I was wondering, does anyone know of a website that lists previous race (running) courses, in particular marathon length?

I have been looking for an Iron man UK marathon route in particular.

Such a site would be good for us lazy planners!


----------



## fimm (9 May 2012)

You'd need to go to the websites of the individual races you are interested in. I'd expect that the routes would be on there. The run at Ironman UK was notoriously short, though... (Triathlon routes just have to be within a certain percentage of the defined length).

I don't understand quite why you want this information, though...


----------



## Jmetz (9 May 2012)

To run them for fun outside of race days. Saves route planning and allows for time comparisons.

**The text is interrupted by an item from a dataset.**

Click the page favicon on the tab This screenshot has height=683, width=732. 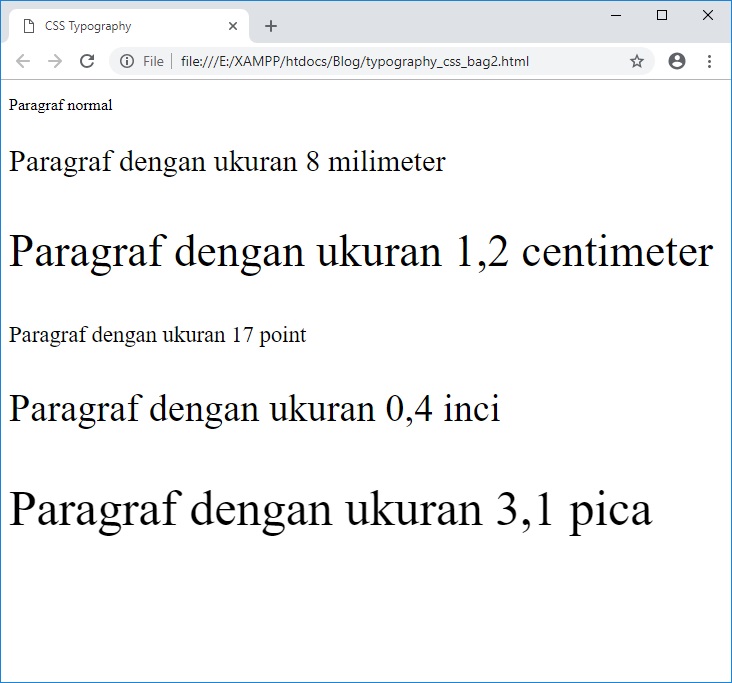pos(28,26)
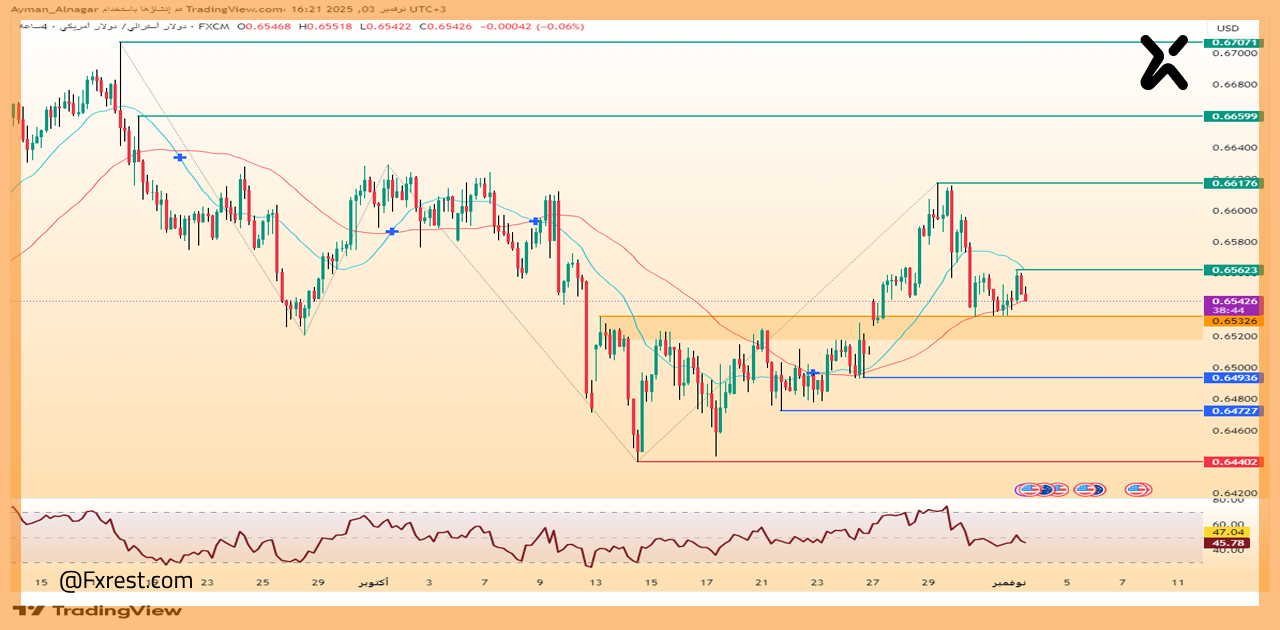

I only mention the iron man as it is local


----------



## xxmimixx (10 May 2012)

I have been sucessfull in finding some routes that other people have done by searching the Garmin Connect page, in the Explore section


----------



## T.M.H.N.E.T (10 May 2012)

Have a look on endomondo's route lists. You may find routes mapped from events or other users who have mapped out runs.


----------



## berty bassett (1 Jun 2012)

maybe strava might have them on it - but they take some finding


----------



## xxmimixx (1 Jun 2012)

Jmetz said:


> I was wondering, does anyone know of a website that lists previous race (running) courses, in particular marathon length?
> 
> I have been looking for an Iron man UK marathon route in particular.
> 
> Such a site would be good for us lazy planners!


 
exactly which IM? Ill see what I can find for you


----------



## Jmetz (1 Jun 2012)

It's the Bolton based one I was looking at. But I've seen it and its not entirely appropriate as the last 203 or so are loops......boring.

Got the route for the Manchester one which took place last month so that should be fun


----------